2017年9月27日 トップマネジメントの決断と実行を イノベーション推進で経済同友会が経営行動指針

経済同友会の2016年度イノベーション・エコシステム委員会は、イノベーションに関する5年間の提言や活動のフォローアップとして、『イノベーション推進のための経営行動指針―トップマネジメントによる決断と実行を―』と題する提言を発表した。経営行動指針として、①産学共同研究の推進、②人材交流の推進、③シーズ主導のベンチャー創出、④ニーズ主導の新事業・ベンチャーによる新市場創造、⑤地域のイノベーション・エコシステム構築による地方創生―の5つのポイントを提唱している。

 《産学共同研究の推進》
産・官・学の包括的な連携協定を基軸に、研究開発の自前主義から脱却し、資金・人材・技術の新結合によるイノベーションを推進する。課題は、企業、大学の産学共同研究の取り組みが限定的なこと。同友会では、「長期大型の学際的な「組織」対「組織」の産学連携ができる体制の構築」を提言している。

 《人材交流の推進》
産・官・学の間に新たなキャリアパスを拓き、シニア層の適材適所化、コア人材の切磋琢磨、若者の採用拡大と挑戦促進を図る。課題としているのは、制度はできても大学と企業間の人材交流がほとんど進んでいないこと。同友会では、「産学共同研究を通しての相互理解、人材交流、人材育成推進」を提言している。

 《シーズ主導のベンチャー創出》
グラントやベンチャーファンドから機能的に資金を投入し、経営者視点でのアドバイスやマッチングにより事業化の可能性を常に追求する。課題としているのは、1)大学ベンチャーファンドならではのリスクをとった運用が不十分、2)各成長段階のニーズに合致したベンチャー創出支援策が不十分、3)起業者個人の財務リスクが高い、若手研究者の研究開発費が少ないこと。提言として同友会が示しているのは、1)10年、20年先を見据えた基礎研究テーマの設定と国家プロジェクト資金の確保、2)各成長段階のニーズに合致した支援策など、大学ベンチャーファンドならではの、民間のベンチャーファンドでは難しい、リスクをとった資金提供、3)米国SBIR制度のように失敗しても起業者の財務リスクの少ない支援策。

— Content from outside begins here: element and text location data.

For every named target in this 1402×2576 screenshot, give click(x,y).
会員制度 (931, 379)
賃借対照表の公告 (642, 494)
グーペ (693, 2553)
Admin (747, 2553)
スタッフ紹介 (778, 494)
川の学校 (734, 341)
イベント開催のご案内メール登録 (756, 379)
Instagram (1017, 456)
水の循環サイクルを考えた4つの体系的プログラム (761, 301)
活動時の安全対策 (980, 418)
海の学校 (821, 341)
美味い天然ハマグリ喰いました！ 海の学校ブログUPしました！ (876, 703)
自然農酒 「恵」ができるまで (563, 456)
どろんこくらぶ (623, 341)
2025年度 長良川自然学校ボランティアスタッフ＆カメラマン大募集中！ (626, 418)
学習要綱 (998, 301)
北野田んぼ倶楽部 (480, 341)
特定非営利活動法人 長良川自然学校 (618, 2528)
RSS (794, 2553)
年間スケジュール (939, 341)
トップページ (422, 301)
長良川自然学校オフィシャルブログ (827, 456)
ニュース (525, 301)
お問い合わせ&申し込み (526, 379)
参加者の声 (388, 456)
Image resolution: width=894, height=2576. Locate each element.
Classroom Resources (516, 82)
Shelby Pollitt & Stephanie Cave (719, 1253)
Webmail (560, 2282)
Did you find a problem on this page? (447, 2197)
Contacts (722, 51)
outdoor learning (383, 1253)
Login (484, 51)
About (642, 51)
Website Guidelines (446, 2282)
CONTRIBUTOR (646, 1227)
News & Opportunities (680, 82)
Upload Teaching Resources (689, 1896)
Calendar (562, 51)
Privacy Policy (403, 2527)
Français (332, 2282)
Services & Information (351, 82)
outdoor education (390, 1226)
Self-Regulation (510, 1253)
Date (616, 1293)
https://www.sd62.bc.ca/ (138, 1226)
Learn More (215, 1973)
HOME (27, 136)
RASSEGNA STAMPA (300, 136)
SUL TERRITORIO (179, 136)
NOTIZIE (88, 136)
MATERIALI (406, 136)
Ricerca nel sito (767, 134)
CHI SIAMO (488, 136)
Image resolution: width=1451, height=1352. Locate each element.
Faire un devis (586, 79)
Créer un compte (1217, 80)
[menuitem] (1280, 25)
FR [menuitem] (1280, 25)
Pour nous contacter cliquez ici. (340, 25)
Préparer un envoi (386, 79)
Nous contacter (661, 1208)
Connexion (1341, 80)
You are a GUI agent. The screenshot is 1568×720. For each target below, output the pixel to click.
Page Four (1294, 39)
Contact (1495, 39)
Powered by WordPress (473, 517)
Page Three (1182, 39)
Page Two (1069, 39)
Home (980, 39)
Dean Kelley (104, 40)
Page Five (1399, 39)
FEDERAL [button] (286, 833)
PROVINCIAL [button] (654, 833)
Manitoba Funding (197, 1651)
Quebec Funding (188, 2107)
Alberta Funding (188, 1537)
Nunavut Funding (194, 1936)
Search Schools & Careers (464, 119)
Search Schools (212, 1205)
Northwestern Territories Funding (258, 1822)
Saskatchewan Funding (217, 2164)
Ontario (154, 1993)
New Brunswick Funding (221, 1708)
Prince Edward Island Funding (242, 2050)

 《ニーズ主導の新事業・ベンチャーによる新市場創造》
企業の人材や技術と最先端の技術を結合し、新事業・ベンチャー企業の創出により新産業・新市場を創造する。課題は、日本は人材が大企業に集中していること。同友会では、社内人材の社外での活躍の奨励を提言している。

 《地域のイノベーション・エコシステム構築による地方創生》
地域の産業集積を中核にして、新規に立地する産・官・学を含めてクラスター化を図り、その地域ならではのイノベーション・エコシステムを構築する。課題は、地域のイノベーションの核になる大学が必要なこと。提言として、イノベーションの核になる大学、大学研究室を地方へと打ち出している。

2016年4月の未来投資に向けた官民対話において、安倍首相が「企業から大学、研究開発法人への投資を今後10年で現状の3倍(3000億円程度)に増やす」方針を表明するなど、政府等においてもイノベーション促進のための施策や環境の整備が進みつつある。

また、企業の自前主義からの脱却、オープンイノベーションの取り組み、大学との共同・委託研究拡大などに関する理解が広まり、機運も今までになく高まっている。

同友会では、今回の提言がわが国の持続的なイノベーション創出の一助になればと期待を示している。